1. Phemeranthus aurantiacus (Engelmann) Kiger, Novon. 11: 319. 2001.
Talinum aurantiacum Engelmann, Boston J. Nat. Hist. 6: 153. 1850; T. angustissimum (Engelmann) Wooton & Standley; T. aurantiacum var. angustissimum Engelmann; T. whitei I. M. Johnston
Plants to 5 dm; roots woody-tuberous. Stems erect, simple or branching, slender to stout, sometimes suffrutescent. Leaves subsessile; blade narrowly planate, linear to narrowly lanceolate or rarely oblanceolate, to 6 cm, base attenuate. Inflorescences: flowers usually solitary, sometimes in 2-3-flowered cymules. Flowers: sepals deciduous, ovate, sometimes cuspidate, 5-10 mm; petals yellow or orange, sometimes reddish, rarely pinkish, obovate, 9-15(-25) mm; stamens usually 20-30; stigmas 3, linear; pedicel often recurving in fruit. Capsules ovoid to globose, 4-7 mm. Seeds with arcuate ridges, 1.2(-1.7) mm.
Flowering Apr-Nov. Washes, ravines, flats, dunes, slopes, benches, bluffs, ledges, often in grassland, scrub, or chaparral, sometimes along roadsides or in other disturbed sites, in sandy, gravelly, and rocky soils; 0-2100 m; Ariz., N.Mex., Tex.; n Mexico.
A cladistic analysis of chloroplast ndhF sequence data (W. L. Applequist and R. S. Wallace 2001) indicated that Phemeranthus aurantiacus belongs in the same clade as Talinum paniculatum (Jacquin) Gaertner and the two other species of that genus that were sampled, rather than in a separate and rather distant clade containing P. mengesii, the only other species of Phemeranthus included in the study. The molecular evidence, together with the planate leaves and extended stem of P. aurantiacus, which are anomalous in Phemeranthus, suggest that perhaps this species should be restored to Talinum.
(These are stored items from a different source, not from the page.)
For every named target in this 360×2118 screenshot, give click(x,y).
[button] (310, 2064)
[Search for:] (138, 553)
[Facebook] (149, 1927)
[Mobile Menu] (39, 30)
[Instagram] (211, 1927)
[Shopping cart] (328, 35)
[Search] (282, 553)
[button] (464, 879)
However, in fruit and seed characters, the chief morphological bases on which Talinum and Phemeranthus are distinguished, P. aurantiacus clearly belongs in the latter.
Talinum angustissimum often has been held separate from Phemeranthus aurantiacus (T. aurantiacum), but the supposed distinctions break down in a continuum of intergradation, the other extreme of which was described as T. whitei. The former extreme, centered in southern Arizona, has yellow petals, very narrow leaves, slender stems, and small, globose capsules; the latter, centered in southern Chihuahua and northern Durango, has orange to reddish petals, broad leaves, stout stems, and large, ovoid capsules. The name T. lineare Kunth, which properly applies to a species from central Mexico, has been misapplied to some collections of P. aurantiacus from Texas.